Records shown section start
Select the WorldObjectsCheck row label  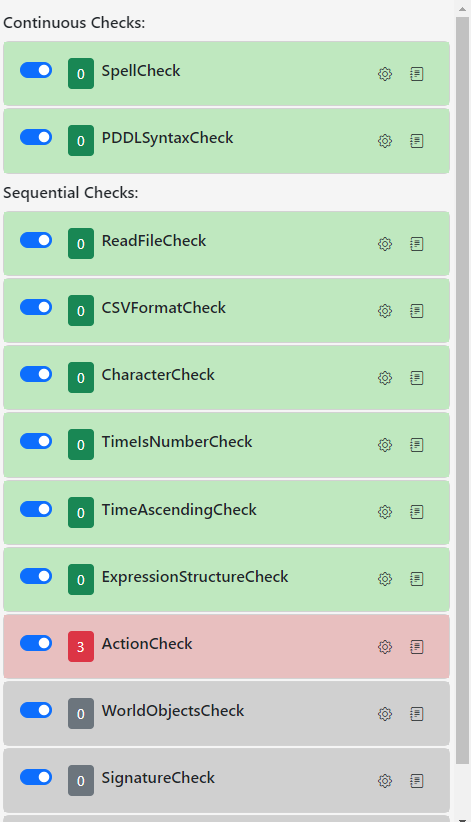pyautogui.click(x=173, y=711)
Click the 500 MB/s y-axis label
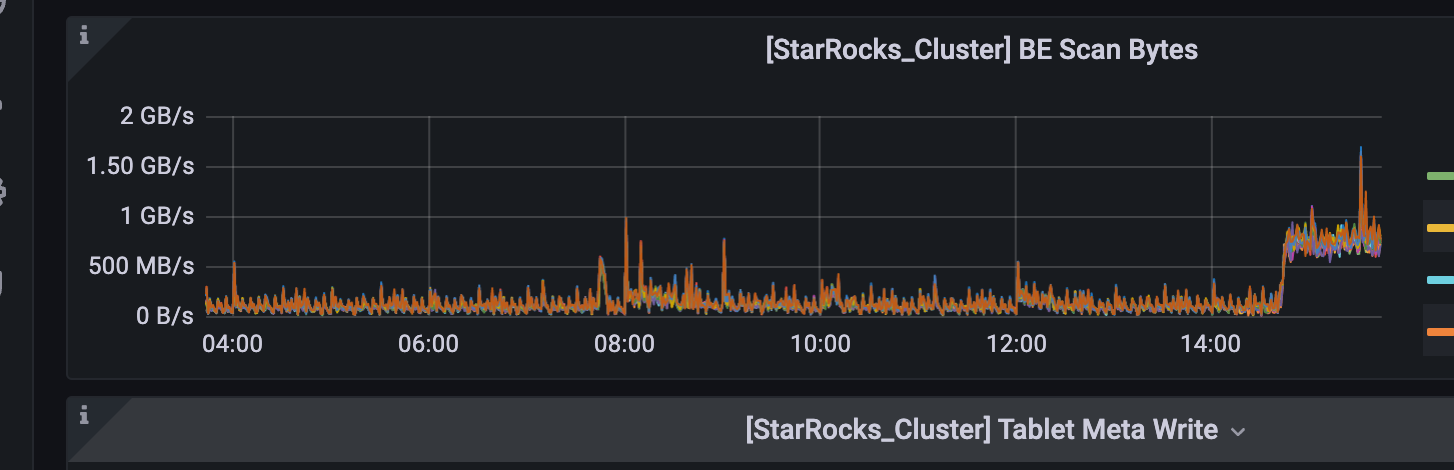Screen dimensions: 1454x470 pos(148,266)
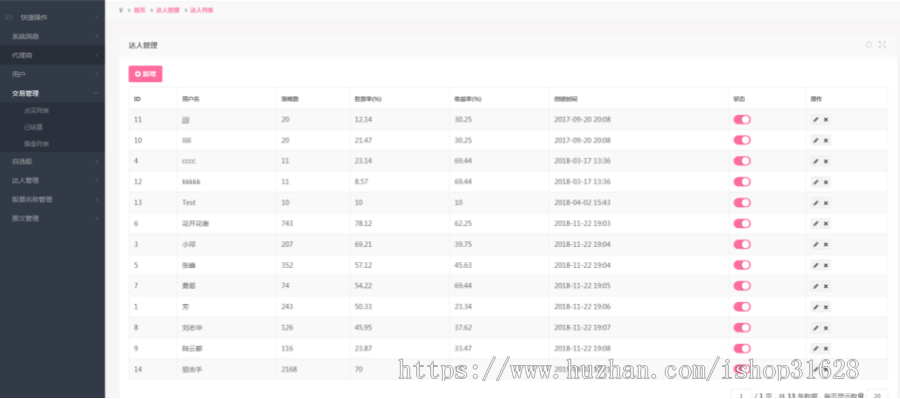Click the delete X icon for ID 10
The height and width of the screenshot is (399, 900).
pos(826,140)
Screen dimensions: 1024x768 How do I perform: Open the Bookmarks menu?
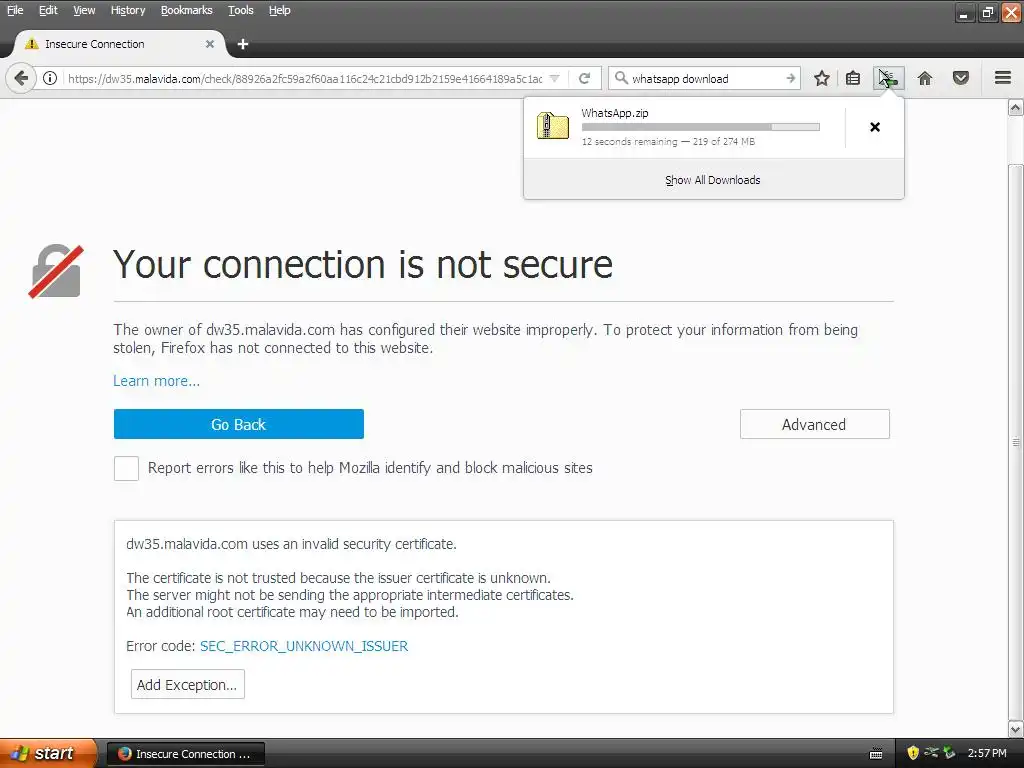186,10
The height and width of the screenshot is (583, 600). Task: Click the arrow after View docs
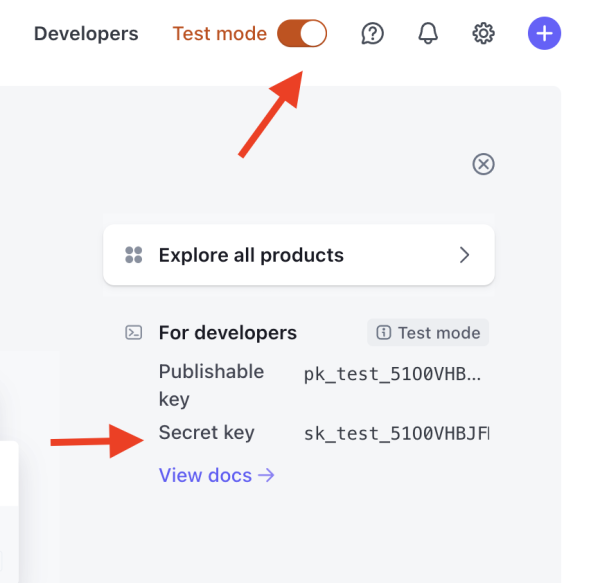click(266, 476)
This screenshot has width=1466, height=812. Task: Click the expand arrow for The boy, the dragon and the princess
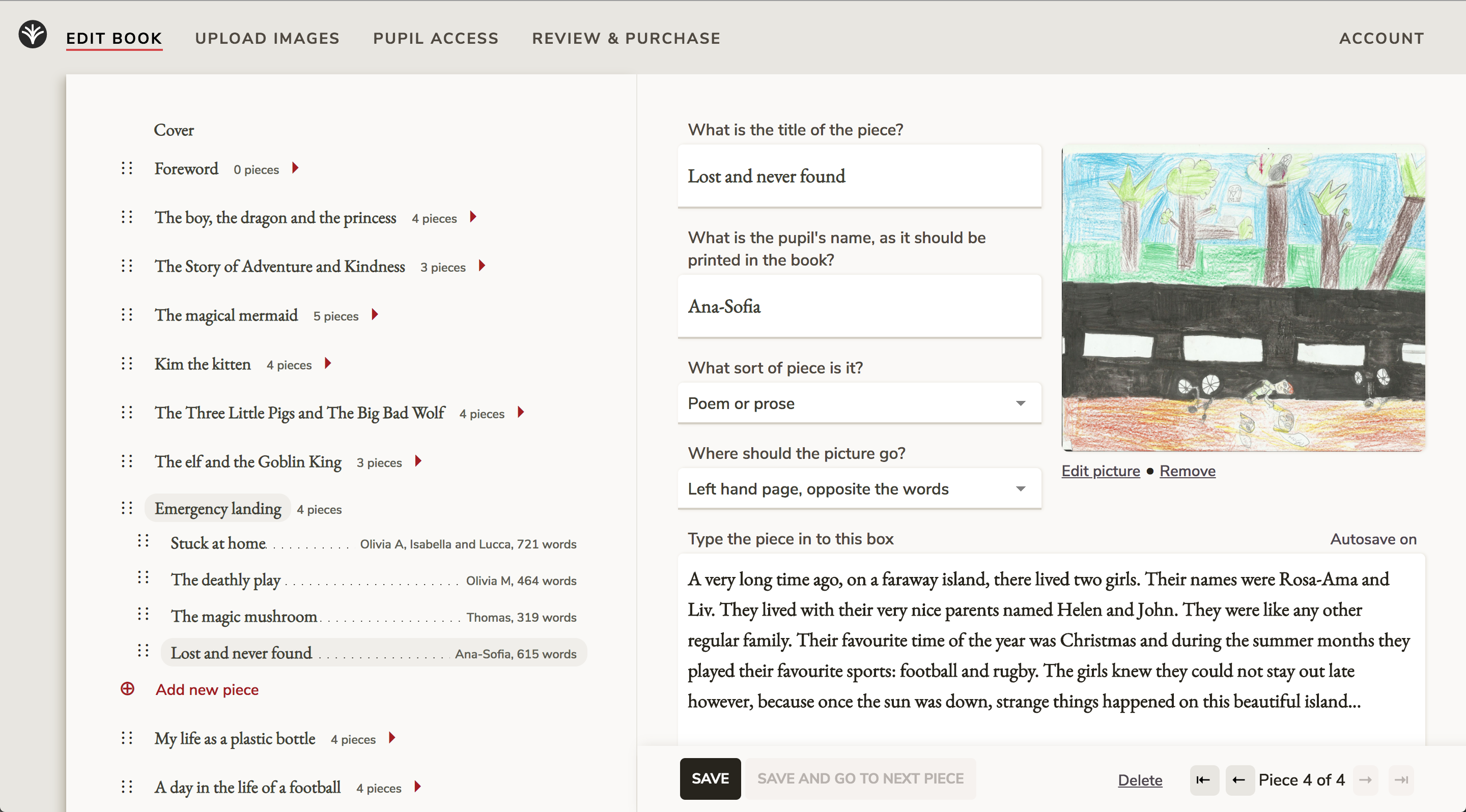(x=473, y=217)
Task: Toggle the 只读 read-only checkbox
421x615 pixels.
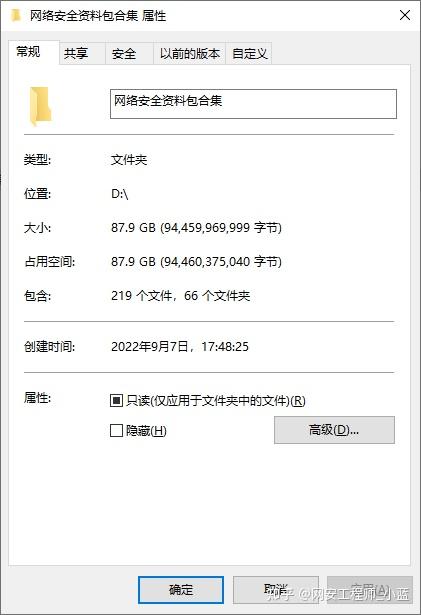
Records shown section end
■ Your task:
Only what runs from the line holding "Screen dimensions: 1024x768" through the end of the entries above is to be given again, exactly, with every picture omitted.

■ Response area:
Screen dimensions: 1024x768 How do I perform: Open the Bookmarks menu?
186,10
The height and width of the screenshot is (583, 600). Task: Click the arrow after View docs
click(266, 476)
This screenshot has width=1466, height=812. Task: Click the expand arrow for The boy, the dragon and the princess
(x=473, y=217)
Task: Toggle the 只读 read-only checkbox
421x615 pixels.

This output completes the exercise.